++++ Document extract

The General Theory of Verbal Humor (GTVH) has dominated the discussion of humor theory for the last quarter of a century. It generated a great deal of interest in humor studies by scholars both within and outside the discipline of linguistics. Problems are resident in GTVH, however, which have been inherited from its predecessor the Semantic Script Theory of Humor (SSTH). Script Opposition and Script Overlap are not adequately defined, nor are they sufficient for the identification of a joke-carrying text. The resource of the Logical Mechanism posited by GTVH may have complicated rather than simplified the matter as the list of proposed mechanisms are too loosely defined and woefully incomplete. The Ontological Semantics Theory of Humor (OSTH) has promised to demonstrate the adequacy of the linguistic theories of humor by the ability of computers to process natural language input to discriminate between joke-carrying and non-joke-carrying texts. That promise, also decades old, remains to be fulfilled, and it is questionable whether it can be fulfilled if based on SSTH and GTVH platforms.

++++++++

### To be done
Continue the passage above on linguistic theories of humor, starting right after its final sentence.

++++ Entries shown

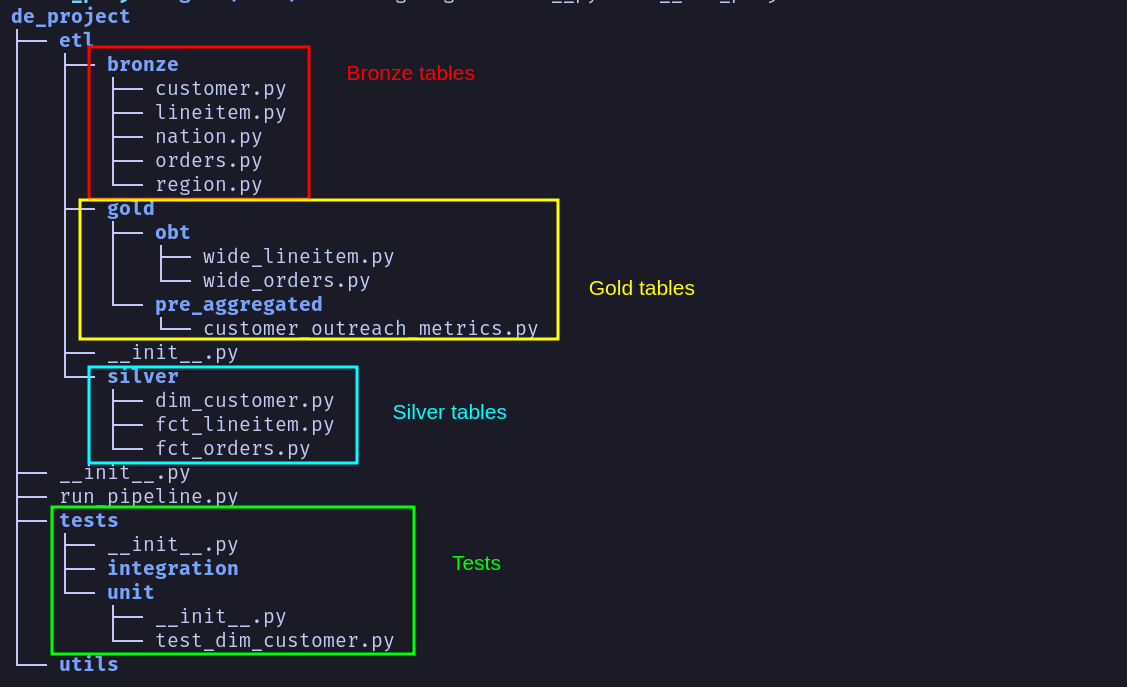1127x687 pixels.
Task: Expand the obt subfolder
Action: pos(172,232)
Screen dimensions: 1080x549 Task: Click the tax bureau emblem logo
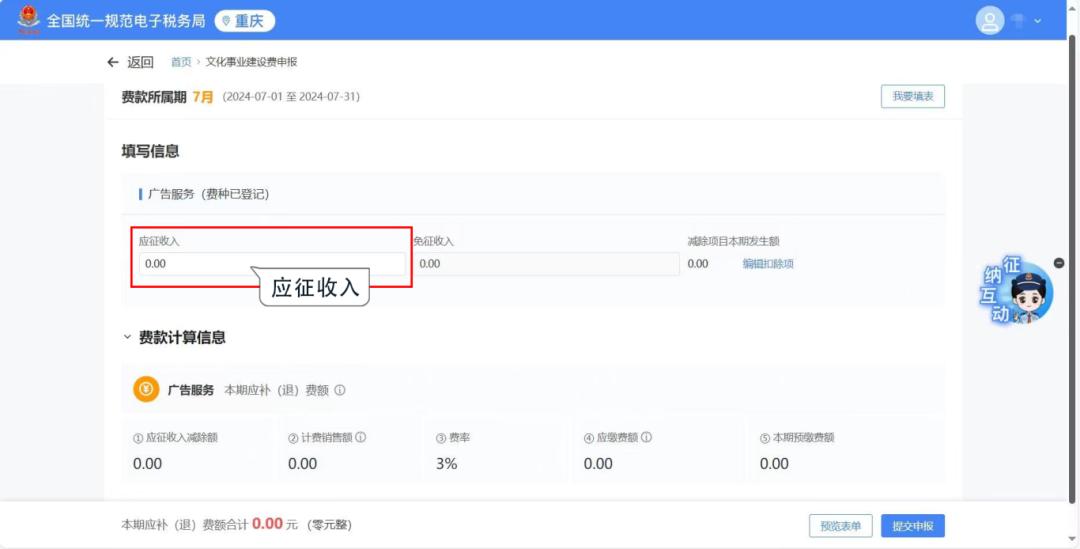[x=29, y=20]
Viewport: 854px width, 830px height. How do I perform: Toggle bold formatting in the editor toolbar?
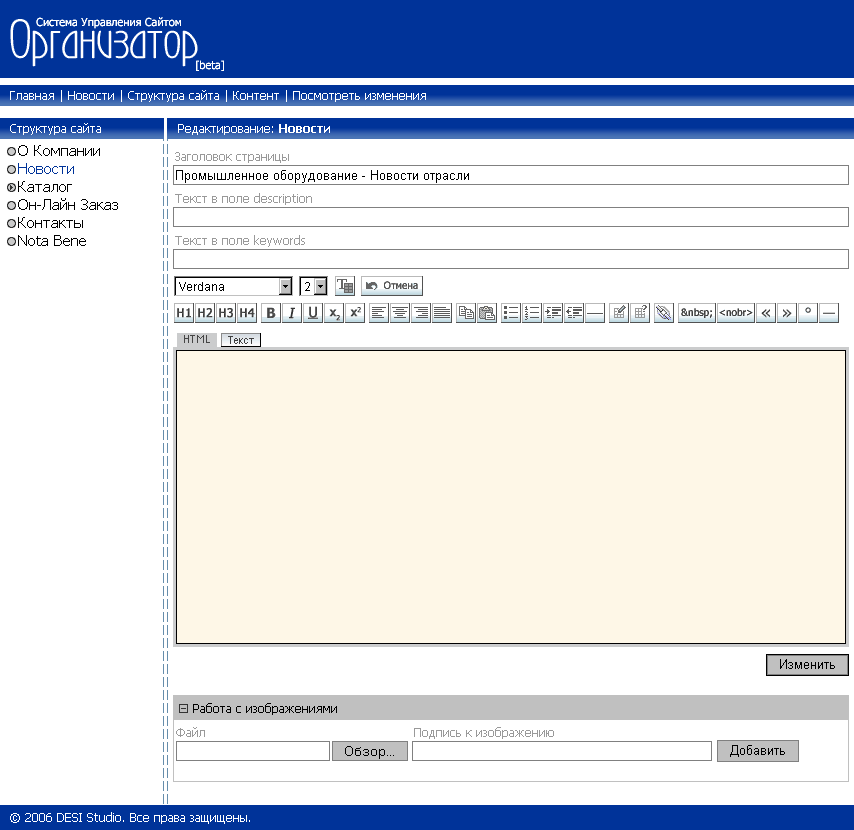click(270, 312)
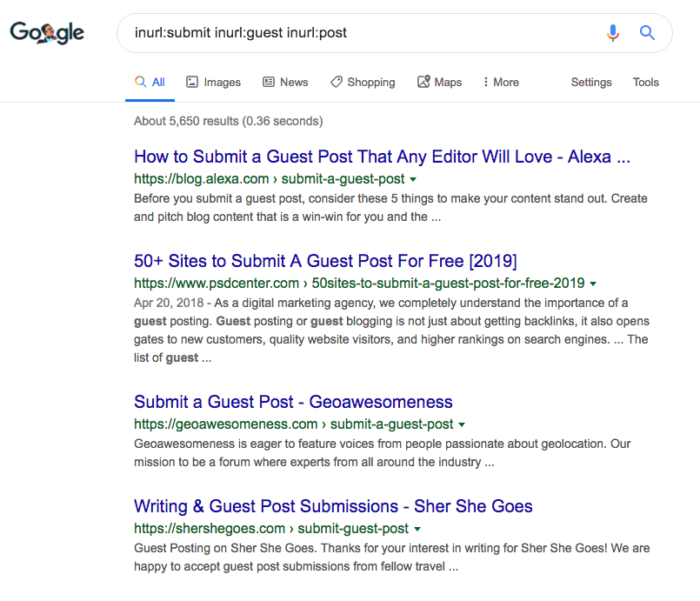
Task: Open 50+ Sites to Submit Guest Post link
Action: (325, 261)
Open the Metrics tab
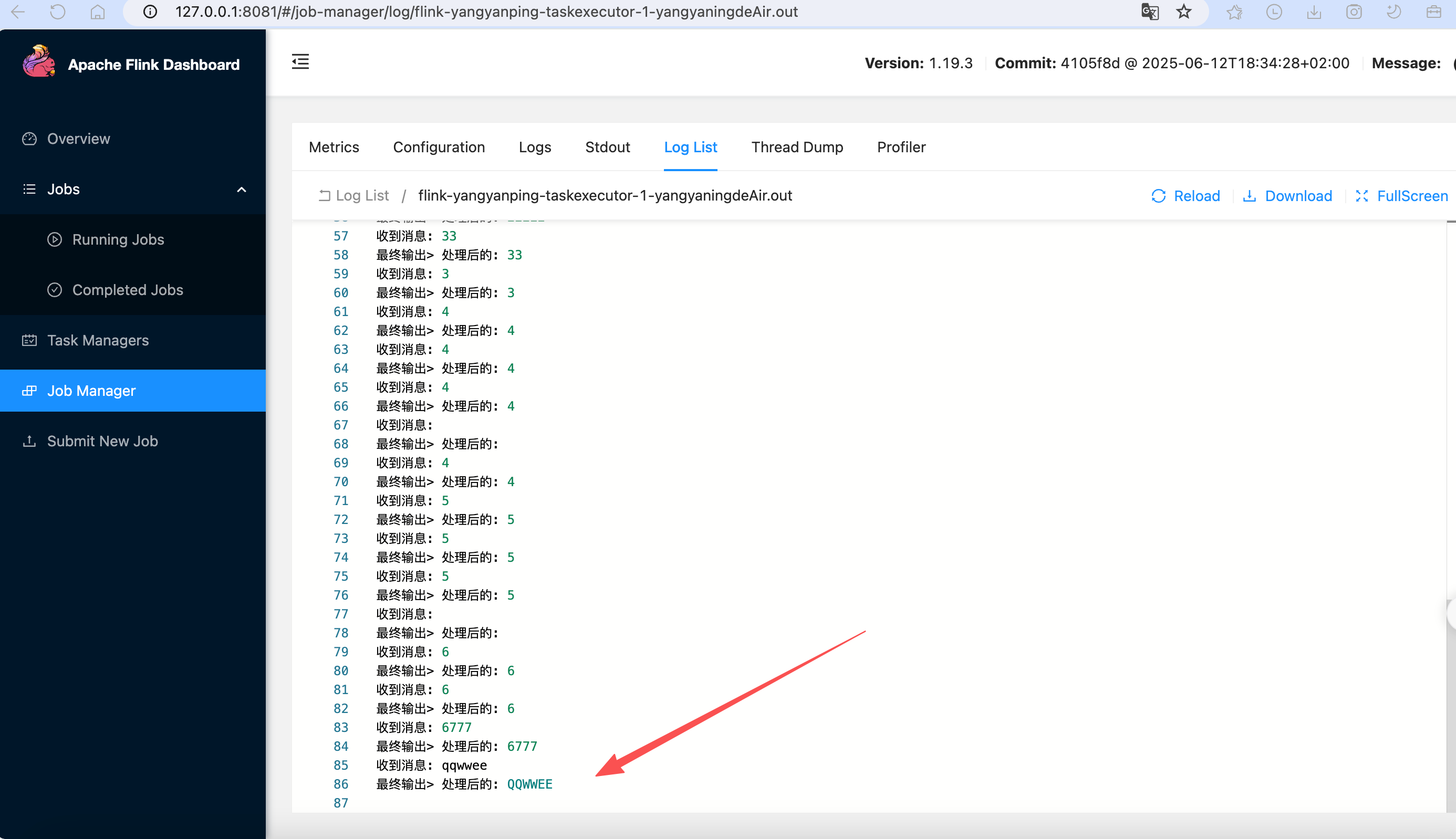This screenshot has width=1456, height=839. pos(334,147)
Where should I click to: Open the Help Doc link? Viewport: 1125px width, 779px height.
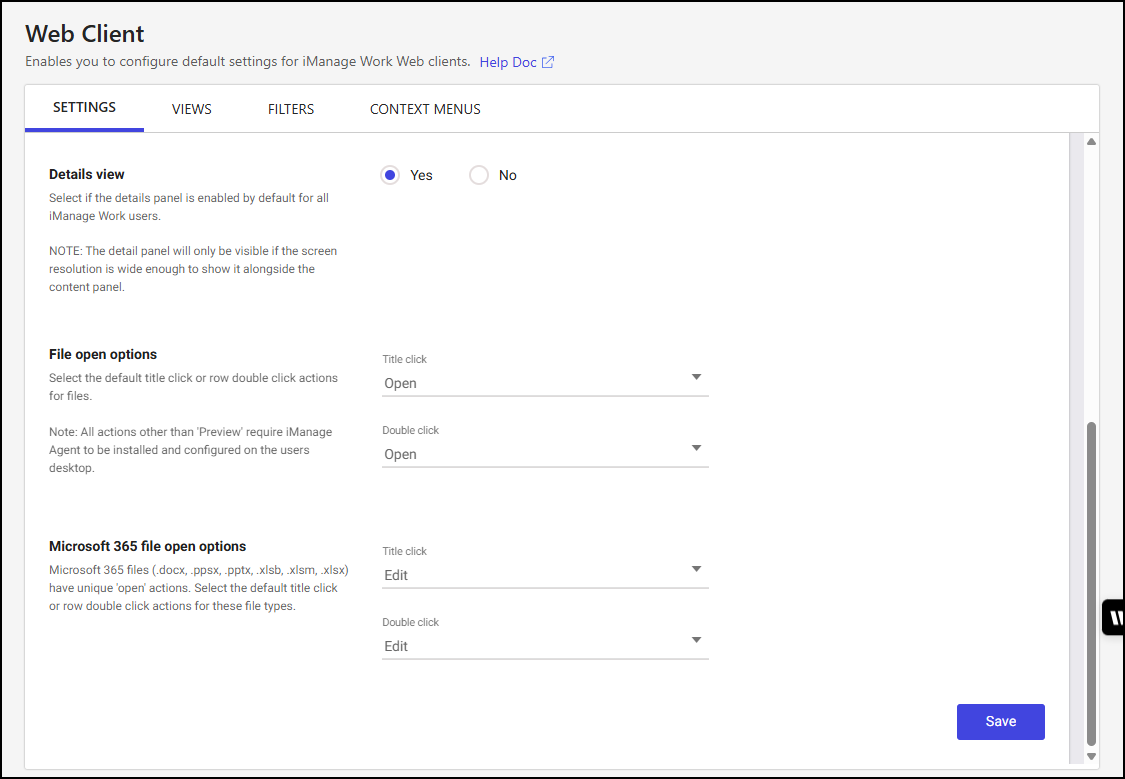pyautogui.click(x=508, y=62)
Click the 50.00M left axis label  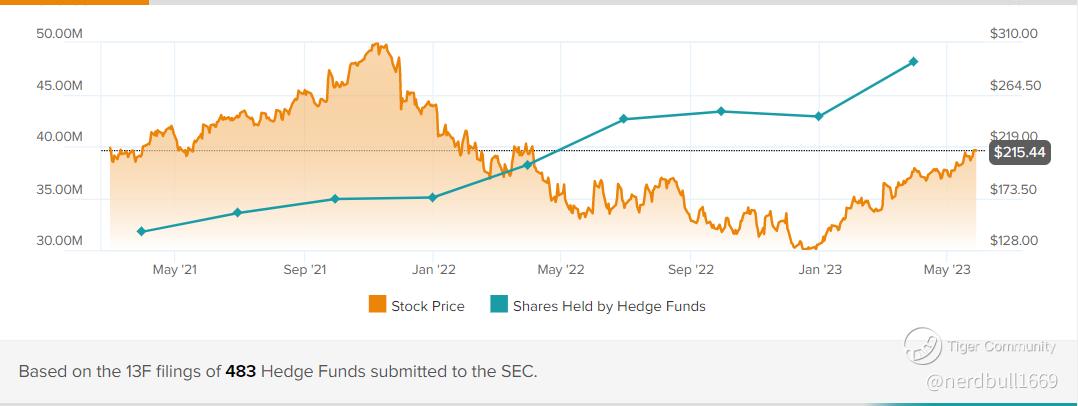point(58,34)
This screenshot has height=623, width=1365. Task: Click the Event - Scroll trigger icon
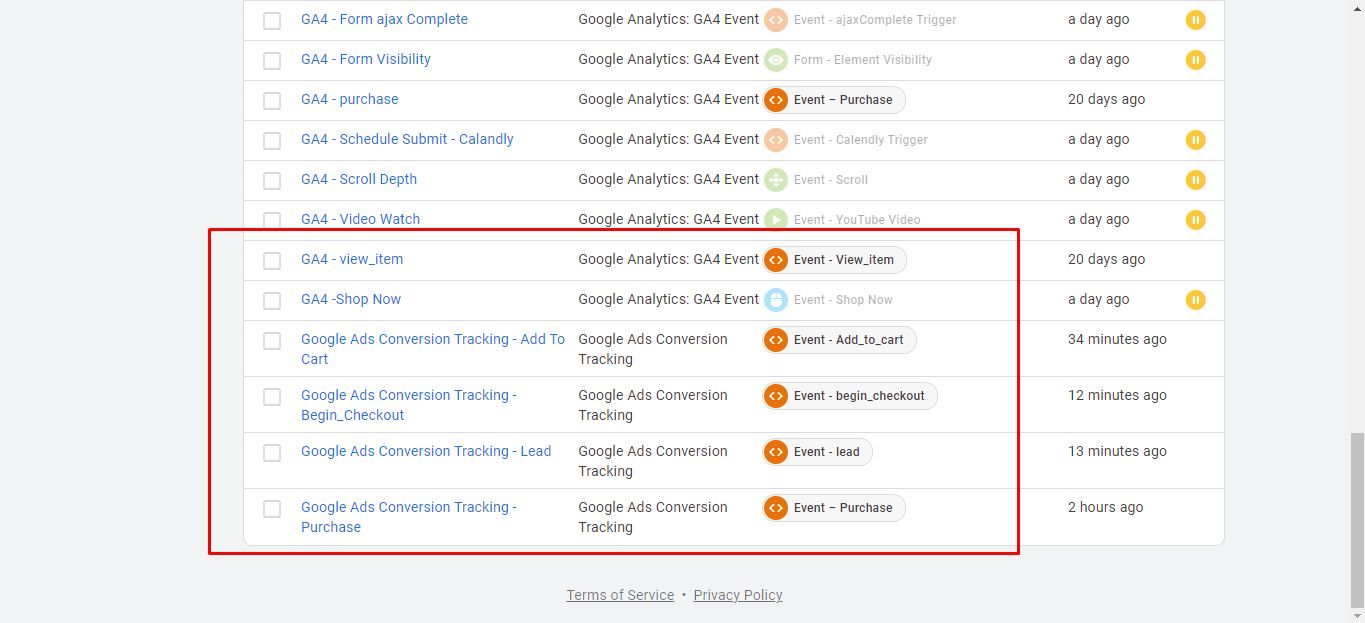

++++++++

### In response
About the author

Elliott Oring

Elliott Oring is Professor Emeritus of Anthropology at California State University, Los Angeles and Visiting Research Scholar in the Department of Folklore and Ethnomusicology at Indiana University, Bloomington. He has written extensively on folklore, humor, and cultural symbolism. His most recent books are Joking Asides: The Theory, Analysis, and Aesthetics of Humor; The First Books of Jewish Jokes: The Collection of L. M. Büschenthal; and Just Folklore: Analysis, Interpretation, Critique. He can be contacted at eoring@calstatela.edu.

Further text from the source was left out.